##### Supplied passage

The rapid advancement of Artificial Intelligence (AI) models has left users questioning the accuracy of their performance, even as developers continuously improve them. To address this, the Vector Institute, founded by Geoffrey Hinton, has launched a study, "Assessing the State of the Art," evaluating AI research. This study uses an interactive leaderboard to comprehensively assess 11 top open-source and closed-source models across 16 benchmarks, including mathematics, general knowledge, coding, and security.

John Willes, AI Infrastructure and Research Engineering Manager at the Vector Institute, stated: "Researchers, developers, regulators, and end-users can independently verify results, compare model performance, and build their own benchmarks and evaluations, thereby driving improvement and accountability."

Large Model Metaverse (2)

Image Source Note: Image generated by AI, image licensing provider Midjourney

Top-performing models in this evaluation included DeepSeek and OpenAI's o1, while Command R+ performed relatively poorly. Its lower performance stemmed from being the smallest and oldest model in the test.

The study found that closed-source models generally outperformed open-source models in complex knowledge and reasoning tasks, but DeepSeek's strong showing demonstrates the continued competitiveness of open-source models. Willes noted, "These models are quite capable on simple tasks, but as task complexity increases, we see a significant drop in reasoning and comprehension abilities."

##########

Task description >> Continue the article on the Vector Institute's evaluation of AI models, picking up after its last sentence.

##### Data shown

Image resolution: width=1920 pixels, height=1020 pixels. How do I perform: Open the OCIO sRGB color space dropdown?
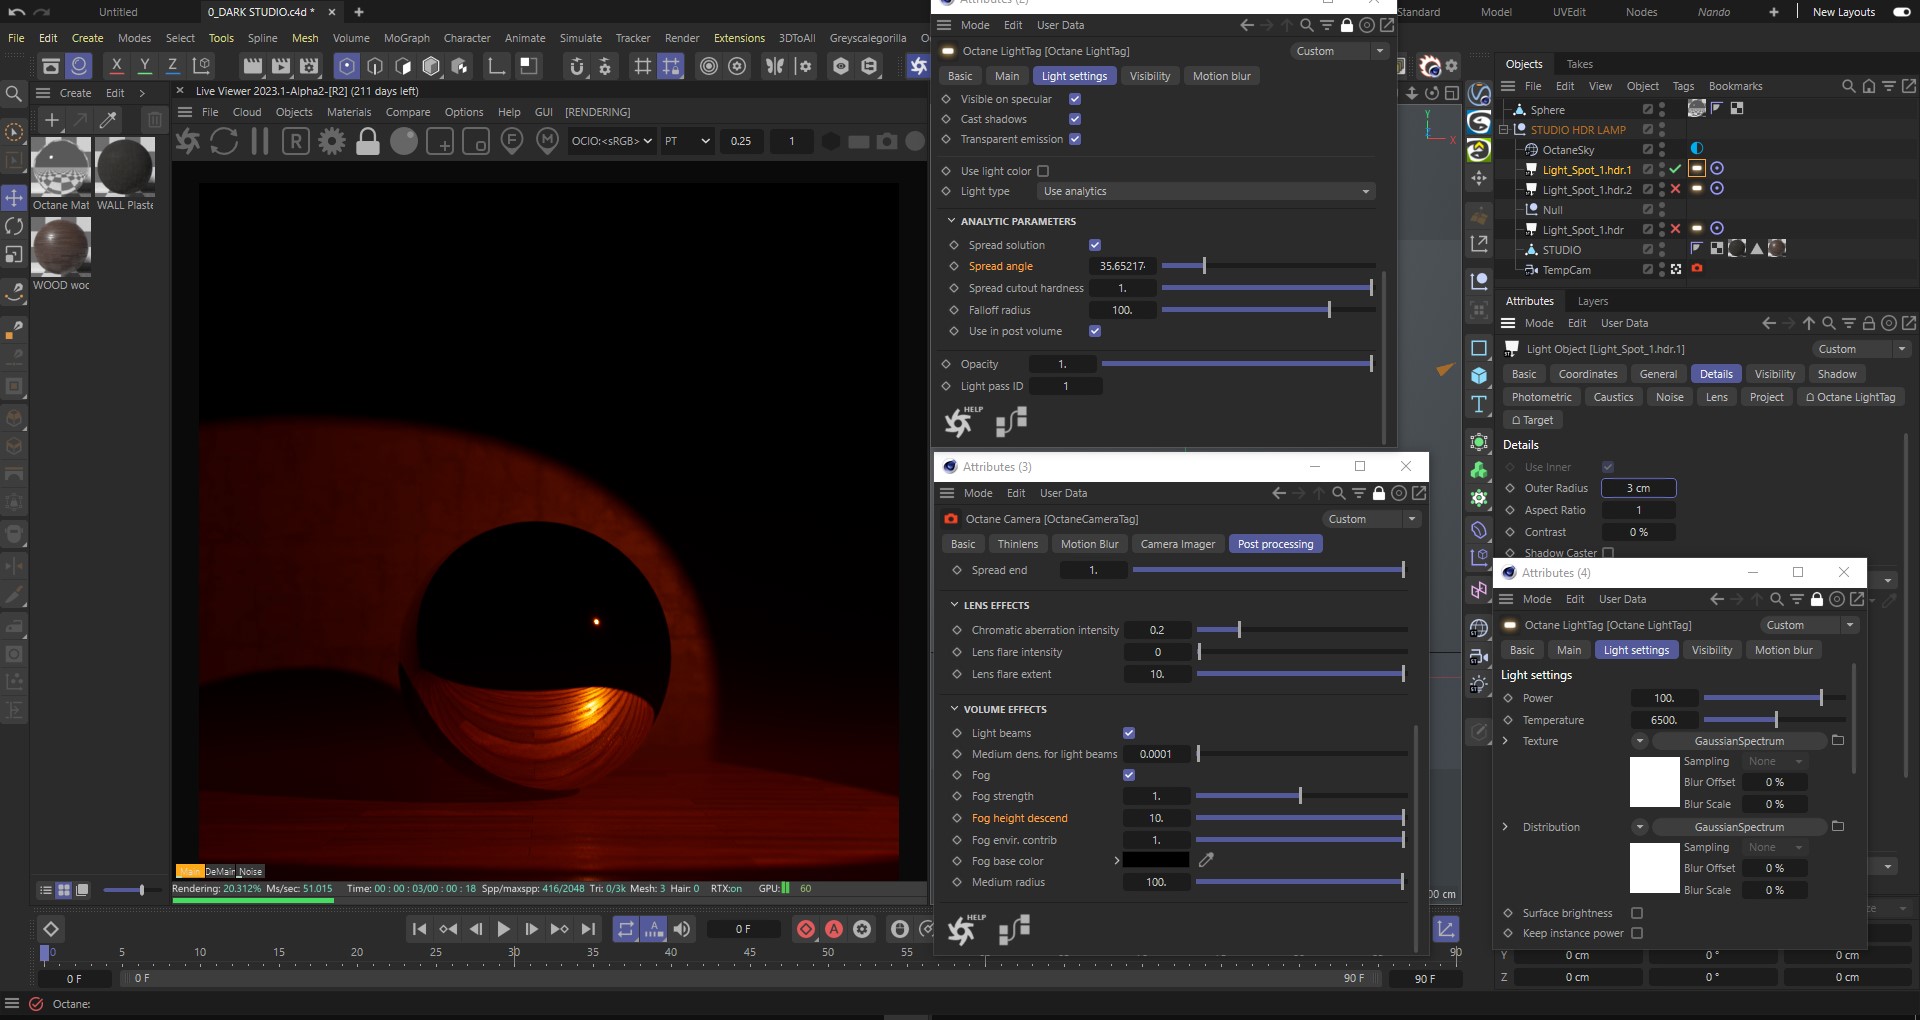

##########

Answer box >>
Furthermore, all 11 models faced challenges on "proxy benchmarks" evaluating real-world problem-solving capabilities, particularly in software engineering and other tasks requiring open-ended reasoning and planning. To address this, the Vector Institute developed the Multimodal Massive Multitask Understanding (MMMU) benchmark, assessing models' ability to handle images and text.

In the multimodal understanding evaluation, o1 demonstrated "excellent" capabilities, especially across different formats and difficulty levels. However, Willes emphasized that more work is needed to achieve truly multimodal systems capable of uniformly handling text, image, and audio inputs.

Addressing challenges in the evaluation, Willes highlighted evaluation leakage—models performing well on familiar evaluation datasets but poorly on new data. He believes that developing more innovative benchmarks and dynamic evaluations will be key to resolving this issue.